A Federação Distrital de Leiria da Juventude Socialista (JS), no seguimento de um estudo que elaborou no princípio de Agosto, ao qual denominou “Estudo sobre acidentes mortais nas zonas balneares portuguesas”, desenvolveu nos dias 24 e 31 de Agosto, em várias praias de sul a norte do Distrito de Leiria, uma campanha de sensibilização sobre Segurança Balnear, subordinada ao tema “Preserva a tua Vida! Age em Segurança!”.
A campanha teve início na praia da Foz do Arelho, para depois percorrer as praias da Vieira (Marinha Grande), Pedrógão (Leiria) e Praia das Rocas (Castanheira de Pêra).
O objectivo foi “chamar a atenção dos veraneantes para o elevado número de mortes que tem ocorrido nos últimos anos nas zonas balneares portuguesas e que têm preenchido minutos nos noticiários e páginas nos jornais à conta das vítimas a lamentar”.
Através do estudo sobre Segurança Balnear promovido pela Federação Distrital de Leiria da JS com recurso a dados fornecidos pelo Instituto de Socorros a Náufragos (ISN), Associação para a Promoção da Segurança Infantil (APSI), bem como a órgãos de comunicação social, esta estrutura política de juventude
constatou que “entre os anos de 2003 e 2006 morreram nas praias portuguesas 99 pessoas, construindo uma inquietante média de 33 mortes/ano. Por sua vez, no corrente ano já ocorreram três mortes em praias portuguesas desde o início da época balnear, duas das quais em praias do distrito de Leiria, designadamente, no Baleal, em Peniche”.
“Evitar mais mortes nas praias portuguesas” é o desígnio que a Federação Distrital de Leiria da JS pretende alcançar com a realização da campanha “Preserva a tua Vida! Age em Segurança!”, pois considera que o tema da Segurança Balnear “não tem sido alvo de suficiente informação, divulgação e, acima de tudo, consciencialização”.

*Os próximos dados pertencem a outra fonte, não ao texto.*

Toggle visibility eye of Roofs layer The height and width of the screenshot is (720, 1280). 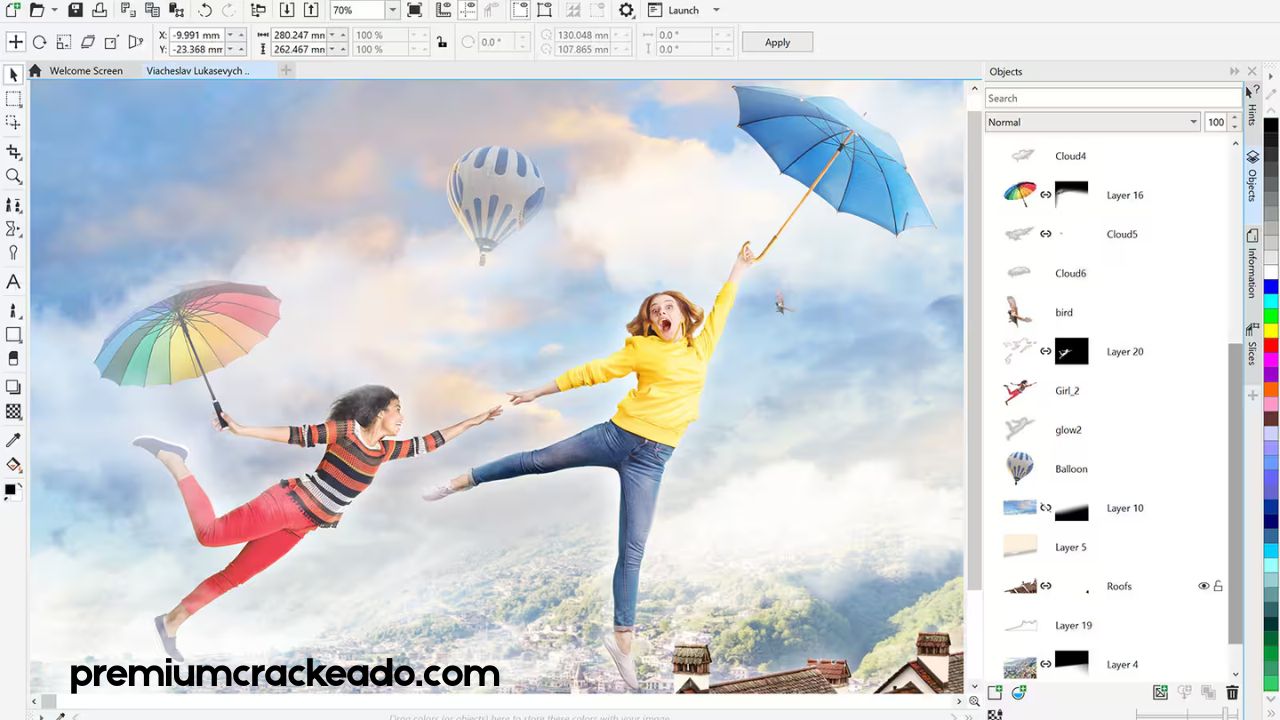[x=1204, y=586]
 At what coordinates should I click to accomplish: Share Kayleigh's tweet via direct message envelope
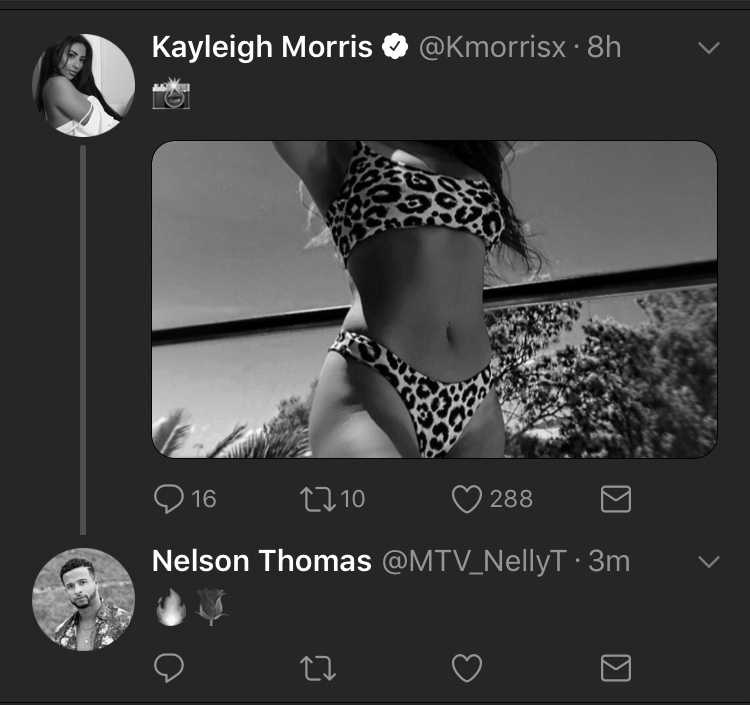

Esta iniciativa foi desenvolvida tendo como objectivo principal divulgar, consciencializar e alertar para “o perigo decorrente da adopção de comportamentos de risco aquando a frequência de zonas balneares (praias, rios e albufeiras)”. A actividade foi, sobretudo, destinada a toda a população veraneante, em geral, e aos jovens, em particular.
“Cremos que os jovens constituem este grupo de risco, pois devido à falta de informação procuram por diversas vezes, inadvertidamente, o perigo”, refere a JS.